If the results of studies conducted by UNICEF and other institutions are anything to go by, a lot of younger users of the Internet have experienced some form of insults/ harassment/ embarrassment while online:

• According to the Centre for Justice and Crime Prevention study on cyber bullying in South Africa 37 per cent of children reported some form of cyber abuse. • In a UNICEF study into social networking site Mxit, also in South Africa, 26 per cent of respondents reported having been insulted while using the platform. A figure of 26 per cent was also reported in a UNICEF study on school violence in Serbia among older school pupils. • A study on bad online experiences with Facebook users showed that 26.7 per cent reported having a bad experience on Facebook . • Studies conducted by UNICEF in Vietnam revealed that 14 per cent of respondents in the urban study, and 20 per cent of respondents in the rural study indicated that they had experienced incidents where someone had ever used the Internet or phone to “bully, threaten or embarrass” them.
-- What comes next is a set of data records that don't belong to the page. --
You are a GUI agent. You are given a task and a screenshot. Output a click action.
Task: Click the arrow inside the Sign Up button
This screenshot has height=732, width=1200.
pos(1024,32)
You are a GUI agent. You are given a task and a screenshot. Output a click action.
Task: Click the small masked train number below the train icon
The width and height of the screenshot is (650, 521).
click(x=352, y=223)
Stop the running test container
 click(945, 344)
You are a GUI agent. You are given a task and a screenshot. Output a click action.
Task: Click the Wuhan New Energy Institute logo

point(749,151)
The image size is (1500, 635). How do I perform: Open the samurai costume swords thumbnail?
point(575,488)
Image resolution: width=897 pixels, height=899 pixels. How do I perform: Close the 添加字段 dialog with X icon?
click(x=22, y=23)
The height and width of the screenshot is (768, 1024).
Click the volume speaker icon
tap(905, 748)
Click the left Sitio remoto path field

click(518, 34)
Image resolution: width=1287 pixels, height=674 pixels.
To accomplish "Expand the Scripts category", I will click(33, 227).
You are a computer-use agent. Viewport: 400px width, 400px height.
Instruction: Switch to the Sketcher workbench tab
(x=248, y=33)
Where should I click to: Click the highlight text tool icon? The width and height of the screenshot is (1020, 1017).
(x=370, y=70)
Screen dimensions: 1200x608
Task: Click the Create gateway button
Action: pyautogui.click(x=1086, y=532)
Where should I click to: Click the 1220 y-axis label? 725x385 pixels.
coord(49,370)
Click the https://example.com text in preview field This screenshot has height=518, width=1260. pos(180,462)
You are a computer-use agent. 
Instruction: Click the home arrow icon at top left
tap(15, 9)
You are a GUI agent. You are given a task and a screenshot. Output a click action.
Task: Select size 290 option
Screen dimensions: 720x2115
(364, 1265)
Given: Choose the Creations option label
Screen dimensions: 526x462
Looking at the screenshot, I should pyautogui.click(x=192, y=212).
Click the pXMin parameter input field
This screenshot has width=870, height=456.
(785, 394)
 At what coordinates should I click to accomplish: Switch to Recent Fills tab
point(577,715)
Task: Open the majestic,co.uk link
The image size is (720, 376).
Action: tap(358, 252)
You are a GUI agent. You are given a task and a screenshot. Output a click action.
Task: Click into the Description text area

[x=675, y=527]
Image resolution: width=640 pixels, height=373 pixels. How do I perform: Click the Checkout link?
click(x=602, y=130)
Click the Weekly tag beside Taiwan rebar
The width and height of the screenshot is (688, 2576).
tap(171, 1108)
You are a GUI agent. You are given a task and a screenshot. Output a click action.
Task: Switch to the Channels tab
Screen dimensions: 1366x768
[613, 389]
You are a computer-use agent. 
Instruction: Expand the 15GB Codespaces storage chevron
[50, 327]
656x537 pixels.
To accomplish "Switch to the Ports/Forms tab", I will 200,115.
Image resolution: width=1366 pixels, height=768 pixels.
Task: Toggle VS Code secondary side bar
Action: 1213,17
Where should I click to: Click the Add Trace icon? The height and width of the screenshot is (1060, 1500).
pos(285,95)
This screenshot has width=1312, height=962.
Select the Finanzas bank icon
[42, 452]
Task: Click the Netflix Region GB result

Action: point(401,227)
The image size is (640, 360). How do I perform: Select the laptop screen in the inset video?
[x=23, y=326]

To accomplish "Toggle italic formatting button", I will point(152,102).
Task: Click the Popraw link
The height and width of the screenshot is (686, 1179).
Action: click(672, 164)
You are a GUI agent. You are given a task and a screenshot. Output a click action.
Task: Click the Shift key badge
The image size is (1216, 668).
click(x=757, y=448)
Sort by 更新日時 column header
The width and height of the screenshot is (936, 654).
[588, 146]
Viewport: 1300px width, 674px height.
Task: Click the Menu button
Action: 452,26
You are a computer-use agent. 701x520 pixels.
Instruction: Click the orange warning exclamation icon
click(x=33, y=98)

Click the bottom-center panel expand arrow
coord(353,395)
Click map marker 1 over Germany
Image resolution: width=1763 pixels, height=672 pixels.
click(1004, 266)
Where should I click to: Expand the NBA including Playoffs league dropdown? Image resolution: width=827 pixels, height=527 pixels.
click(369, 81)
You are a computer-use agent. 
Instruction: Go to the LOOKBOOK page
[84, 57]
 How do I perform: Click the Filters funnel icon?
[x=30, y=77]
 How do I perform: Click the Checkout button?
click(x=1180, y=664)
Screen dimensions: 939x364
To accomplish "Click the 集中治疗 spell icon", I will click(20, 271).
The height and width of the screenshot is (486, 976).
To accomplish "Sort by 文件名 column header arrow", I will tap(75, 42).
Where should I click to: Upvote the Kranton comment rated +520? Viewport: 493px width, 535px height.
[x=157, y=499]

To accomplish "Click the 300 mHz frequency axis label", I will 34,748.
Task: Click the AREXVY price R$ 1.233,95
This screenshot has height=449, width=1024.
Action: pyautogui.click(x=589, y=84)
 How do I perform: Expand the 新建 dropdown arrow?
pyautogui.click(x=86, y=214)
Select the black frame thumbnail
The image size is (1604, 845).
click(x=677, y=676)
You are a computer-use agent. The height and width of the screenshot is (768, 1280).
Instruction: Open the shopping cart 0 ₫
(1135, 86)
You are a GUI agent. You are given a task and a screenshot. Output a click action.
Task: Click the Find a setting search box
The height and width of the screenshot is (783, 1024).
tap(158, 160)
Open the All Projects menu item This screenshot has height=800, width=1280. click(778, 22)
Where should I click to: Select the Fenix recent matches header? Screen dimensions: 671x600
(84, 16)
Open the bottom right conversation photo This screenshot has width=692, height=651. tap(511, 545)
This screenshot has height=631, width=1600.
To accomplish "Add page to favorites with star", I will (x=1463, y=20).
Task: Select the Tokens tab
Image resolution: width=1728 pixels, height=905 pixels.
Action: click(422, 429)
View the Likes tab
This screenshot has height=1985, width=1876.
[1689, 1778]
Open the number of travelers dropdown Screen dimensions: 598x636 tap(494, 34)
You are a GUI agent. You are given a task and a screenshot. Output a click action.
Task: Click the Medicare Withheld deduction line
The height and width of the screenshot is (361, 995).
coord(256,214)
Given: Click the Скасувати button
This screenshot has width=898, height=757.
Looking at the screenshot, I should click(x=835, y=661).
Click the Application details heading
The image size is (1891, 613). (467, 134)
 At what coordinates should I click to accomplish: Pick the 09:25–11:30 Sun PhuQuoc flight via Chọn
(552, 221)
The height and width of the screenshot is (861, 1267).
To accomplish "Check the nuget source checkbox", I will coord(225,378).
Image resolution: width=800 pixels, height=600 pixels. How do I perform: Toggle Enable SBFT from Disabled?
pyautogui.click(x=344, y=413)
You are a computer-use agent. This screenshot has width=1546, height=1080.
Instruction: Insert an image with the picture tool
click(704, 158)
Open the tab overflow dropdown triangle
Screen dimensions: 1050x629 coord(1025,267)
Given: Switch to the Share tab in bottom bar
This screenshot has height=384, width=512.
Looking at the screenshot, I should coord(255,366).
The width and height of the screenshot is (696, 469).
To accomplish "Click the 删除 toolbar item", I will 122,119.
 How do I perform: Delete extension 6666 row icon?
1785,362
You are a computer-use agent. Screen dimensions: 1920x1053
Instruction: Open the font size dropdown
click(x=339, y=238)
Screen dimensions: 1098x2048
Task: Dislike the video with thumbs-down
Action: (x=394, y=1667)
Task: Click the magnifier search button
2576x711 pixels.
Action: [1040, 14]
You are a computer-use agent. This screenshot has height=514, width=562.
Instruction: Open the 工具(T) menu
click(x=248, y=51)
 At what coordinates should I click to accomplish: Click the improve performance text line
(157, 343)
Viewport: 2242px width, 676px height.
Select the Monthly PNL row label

It is important to point out that there are a number of ways in which the term ‘cyberbullying’ is interpreted and most researchers do not use the term directly when they ask children about their online experiences. However, even though all these studies asked the question differently and looked across different social networking platforms, the Internet seems like it can be a pretty mean place for a lot of users.

Why?

Research into the reasons behind this is not as abundant as research on how many people it has happened to, but in some of the studies that have looked at this phenomenon the answers range from the anonymity offered by the Internet; the fact that an online bully doesn’t see the immediate reaction of the victim (making it harder to connect emotionally); and that in some cases those doing the bullying think that it is just in the name of fun, a joke.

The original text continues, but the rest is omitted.